Presentare il passato come la ragione per cui le cose non stanno procedendo come vorremmo significa che non ci stiamo assumendo la completa responsabilità per la nostra vita. Attenzione: prendersi la responsabilità non vuol dire prendersi la colpa. Come suggerisce Devon Harris, se guardiamo alla parola “responsabilità” notiamo che è costituita da due parole: “rispondere” e “abilità”. Ovvero, abbiamo l’abilità di scegliere come rispondere a tutti gli eventi che si verificano nella nostra vita. È vero che ad alcune persone accadono molti eventi negativi negli anni, mentre altre sembrano camminare più o meno indenni lungo il viaggio, ma se non consideriamo questi estremi, la maggioranza degli individui è toccata, nel corso della vita, da alcuni fatti spiacevoli (lutti, separazioni, difficoltà di relazione, guai economici, tradimenti, torti di vario genere, difficoltà a realizzare la propria autentica natura). Gli eventi esterni “accadono” e accadono a tutti. Noi possiamo fare la differenza scegliendo come rispondere.
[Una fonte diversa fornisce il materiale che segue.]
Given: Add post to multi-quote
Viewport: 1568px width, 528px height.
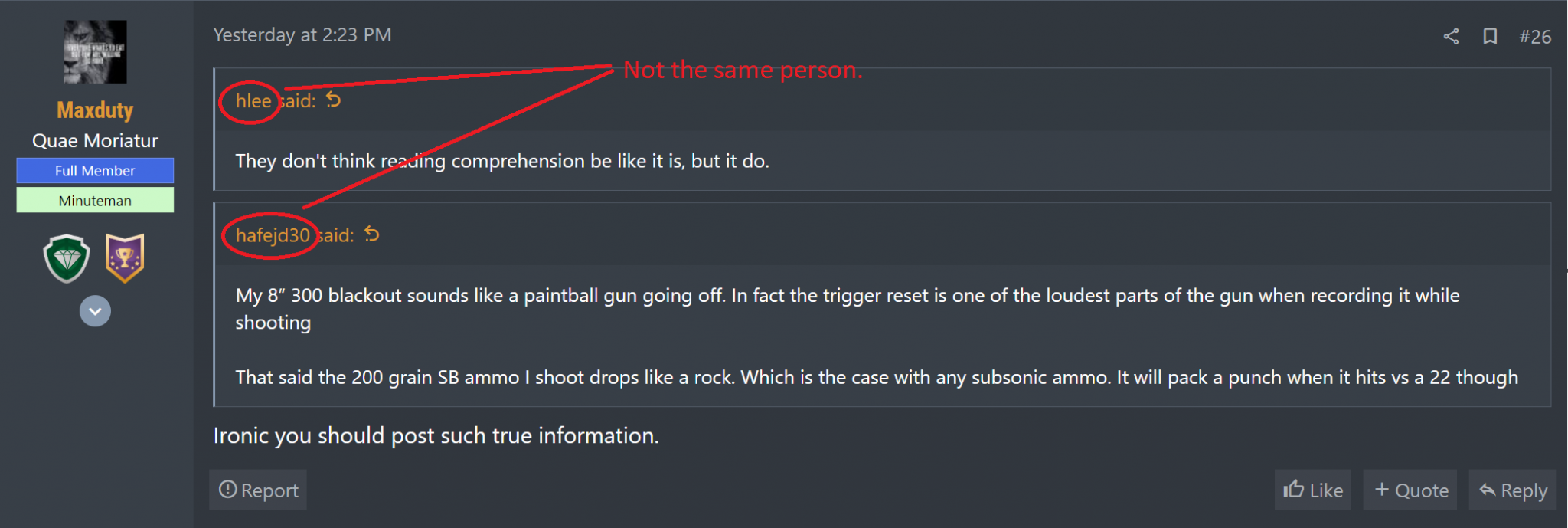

In questo spazio – nella risposta – sta il nostro potere, la possibilità di scegliere come vogliamo vivere la nostra vita. Delle nostre risposte dobbiamo assumerci la responsabilità (parola chiave #2: responsabilità).
Le persone più felici sono quelle che rispondono agli eventi della vita assumendosi la responsabilità, accettando e trovando soluzioni al problema. Della responsabilità abbiamo già parlato, vediamo gli altri due punti.
Accettare è uno splendido verbo, che purtroppo è passato di moda nella nostra società e nell’attuale periodo storico. Suona come “accontentarsi”, ha il sapore della passività, dell’arrendevolezza. Accettare non vuol dire smettere di porsi obiettivi e avere desideri, non vuol dire diventare compiacenti. Questa è rassegnazione. Quando si è rassegnati non si ha più speranza per il futuro. Accettare, invece, vuol dire riconoscere che questo – noi come siamo oggi e la nostra attuale situazione di vita – è il nostro punto di partenza (parola chiave #3: accettare).
Una volta che abbiamo accettato noi stessi e il nostro presente, con le ombre e le fragilità che ci appartengono, possiamo scegliere di migliorare, riparare, crescere. Quel che è fatto è fatto, e adesso? Invece di trovare giustificazioni, troviamo soluzioni (parola chiave #4: soluzioni).